A mí me gusta mucho el deporte en general, tanto practicarlo como verlo por la tele. Es así. Por eso en el año 96, en las Olimpiadas de Atlanta, me quedé despierto hasta las 4 de la mañana la noche en la que se celebraba la final de los 200 m, final en la que un tal Michael Johnson (no sé si os suena) hizo 19,32 s. En ese momento, y hasta el año pasado, pensaba que no vería nunca batir ese récord, porque era una marca estratosférica, y porque el ser humano que más se le había acercado era a 19,72 s, todo un mundo para una distancia medianamente corta. Ahora veo a Bolt y la distancia que le saca a sus rivales y se me hace muy difícil creer que podré ver en el futuro algún atleta que baje los récords que deje Bolt una vez se retire, que supongo que, si se dan las condiciones y no se lesiona, los seguirá bajando.

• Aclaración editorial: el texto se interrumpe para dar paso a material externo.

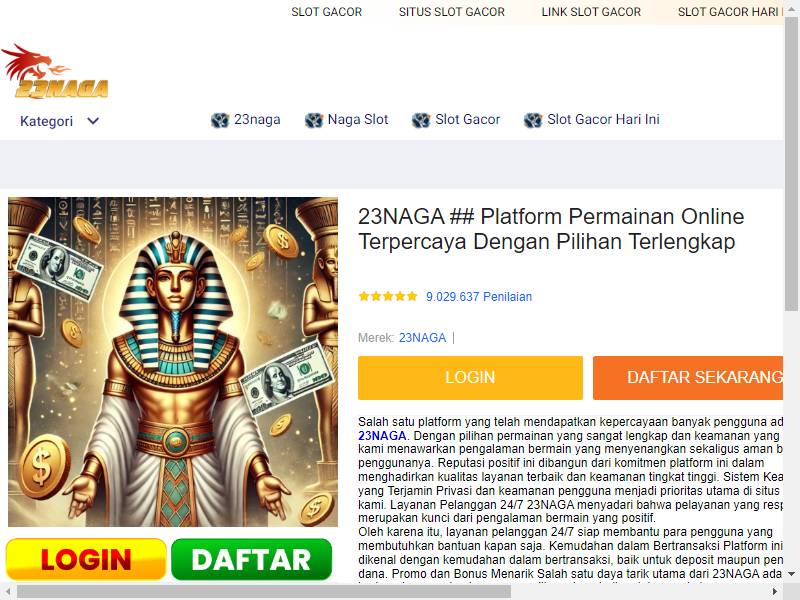This screenshot has height=600, width=800.
Task: Click the horizontal scrollbar right arrow
Action: (x=774, y=592)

Antes de los mundiales de atletismo leí que había dos estudios genéticos que fijaban el récord de los 100 m para un atleta en 9,48 s (un estudio) y 9,51 s (otro estudio). Visto lo que aconteció en Berlín hace 4 días, con un tiempo de reacción bastante regular de Bolt y con viento en contra, me parece que no hay estudio que se precie que pueda poner límites al ser humano. Siempre con actuaciones legales sin dóping.

También he leído que la genética jamaicana y por ende del caribe es la mejor a nivel de musculatura para las pruebas de velocidad. Por mucho que salgan atletas de otro sitio (los yankees con su orgullo, de los cuales, la mitad de los últimos campeones han dado positivo), será alguno de Jamaica, Trinidad y Tobago, Bahamas o alguno de estos que le fichen los yankees o que emigre desde pequeño (la mitad de los velocistas estadounidenses son de raíces caribeñas), los que comanden la velocidad los próximos años.

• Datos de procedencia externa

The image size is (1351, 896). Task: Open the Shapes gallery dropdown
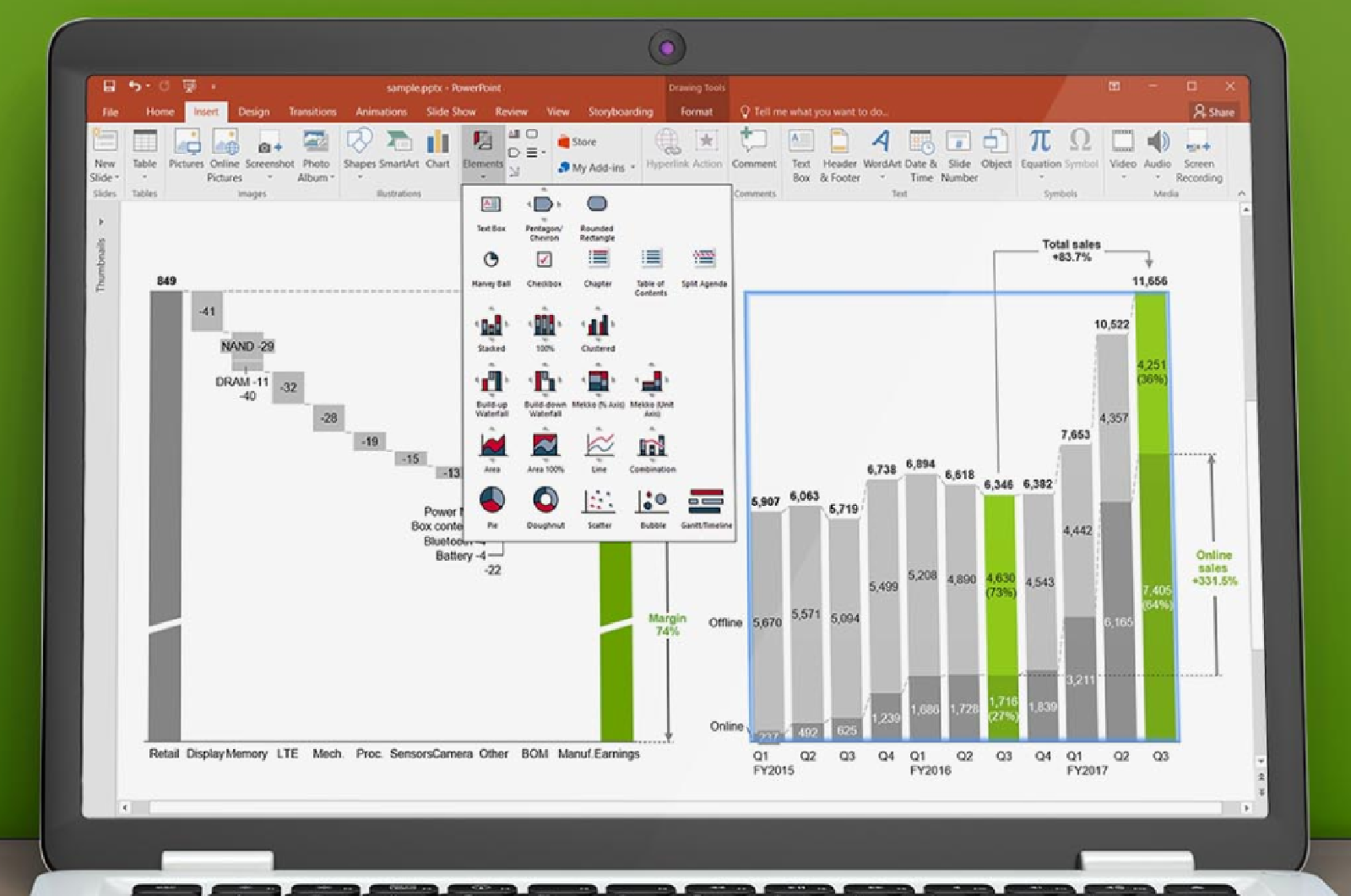(360, 177)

Así como el salto de Bob Beamon en Mexico 68 (8,90 m en longitud) duró 23 años hasta que Mike Powell, en ese concurso mítico en Tokio 91 contra Carl Lewis, saltó 8,95 m, las pruebas de velocidad siempre se han caracterizado por tener récords que duraban menos tiempo. Actualmente, los récords que más duran, quitando los de los 80 (la mayoría femeninos) de atletas de la antigua RDA y la URSS y Checoslovaquia, que está mundialmente admitido que usaban sustancias dopantes, son el de Bubka en pértiga (6,14 m), récord que pudo haber subido si no se hubiera dedicado a ir mejorándolo centímetro a centímetro (y es que si te pagan un pastón por batir un récord, y puedes, lo haces poco a poco para que te paguen más), o el de altura de Sotomayor (2,45 m), que suele batirse allá donde exista mayor altura (por eso de menor gravedad).

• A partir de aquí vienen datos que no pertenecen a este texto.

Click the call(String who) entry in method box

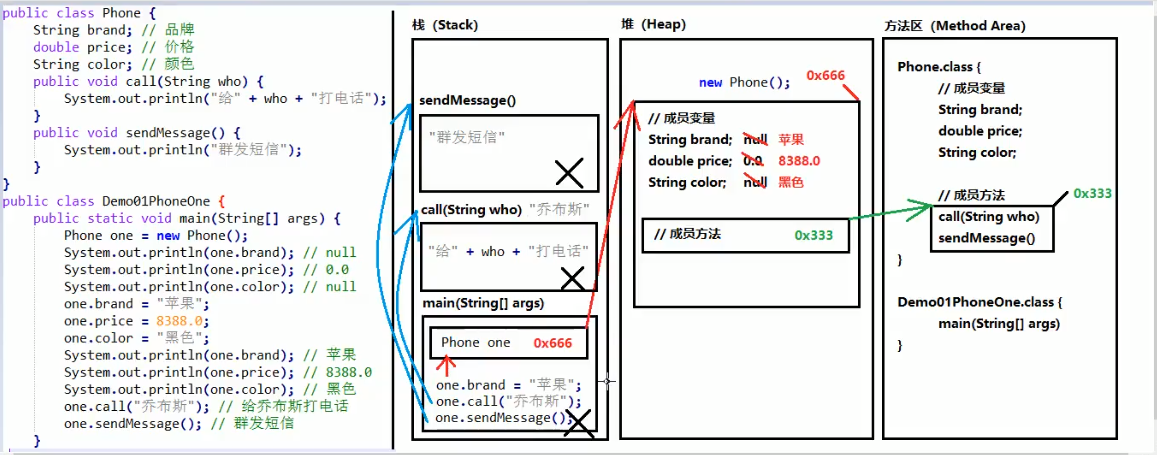point(989,217)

En lo referente a la velocidad, no sé si veremos llegar al límite humano. Lo que sí que sé es que Bolt es un extraterrestre, probablemente 20 ó 30 años adelantado a la genética de nuestros tiempos. Quizá cuando seamos viejos los récords de Bolt aún no se hayan batido, o tendremos algún atleta cerca, pero también pensaba lo mismo de Michael Johnson.